I wrote that in 2008.
I meant that I wanted a motorcycle that would remind me of what it was like to be a boy who wanted a motorcycle — which, in my case, would mean turning the clock back to about 1955.
Although 49 years younger than me, my Royal Enfield Bullet does the trick.
Until recently, it wasn't the only thing in my life that made me feel young. When we moved into our house in Fort Lauderdale I prevailed upon my wife to put up with the original clothes dryer, left by the previous owner. It had been brand new when the house was built in 1955 but was already 40 years old when Bonnie "inherited" it.
Somehow I managed to prevent her from replacing the rumbling antique — after all, it still worked — until just the other day. It was now 60 years old!
I'm not usually nostalgic about laundry appliances. But the styling on this one reminded me vividly of what "modern" was supposed to look like when I was a kid.
|General Electric was proud of this 1955 "automatic" dryer.|
Another feature, standard on all appliances back then, was a phony "grille" designed to look as though it provided ventilation.

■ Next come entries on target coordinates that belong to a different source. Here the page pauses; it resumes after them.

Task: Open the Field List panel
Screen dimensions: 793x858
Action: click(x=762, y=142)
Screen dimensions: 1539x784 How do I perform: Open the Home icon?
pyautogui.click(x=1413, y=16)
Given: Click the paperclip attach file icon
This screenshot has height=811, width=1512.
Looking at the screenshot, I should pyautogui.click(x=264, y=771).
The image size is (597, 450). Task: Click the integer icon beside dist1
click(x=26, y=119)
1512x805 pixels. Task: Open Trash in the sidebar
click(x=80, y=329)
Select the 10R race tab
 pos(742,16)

I attribute this to the impact of air conditioning, which was just becoming widely available for U.S. homes and autos.
Nearly every kind of appliance had the suffix "aire" tacked onto its name in those days, to signal it was up to date and desirable — like air conditioning, even if it had nothing to do with refrigerated air.
|Not a laundry appliance: this is a motor vehicle.|
This oddball Studebaker station wagon was exceptional because it provided a sliding roof over the load compartment, a feature that almost no one needed and few wanted. But its styling was distinctly "modern."
|The Wagonaire's grille, at least, was functional.|
By the way, you can have the old dryer for free, if you'll pick it up. That would be no problem if you had a Wagonaire.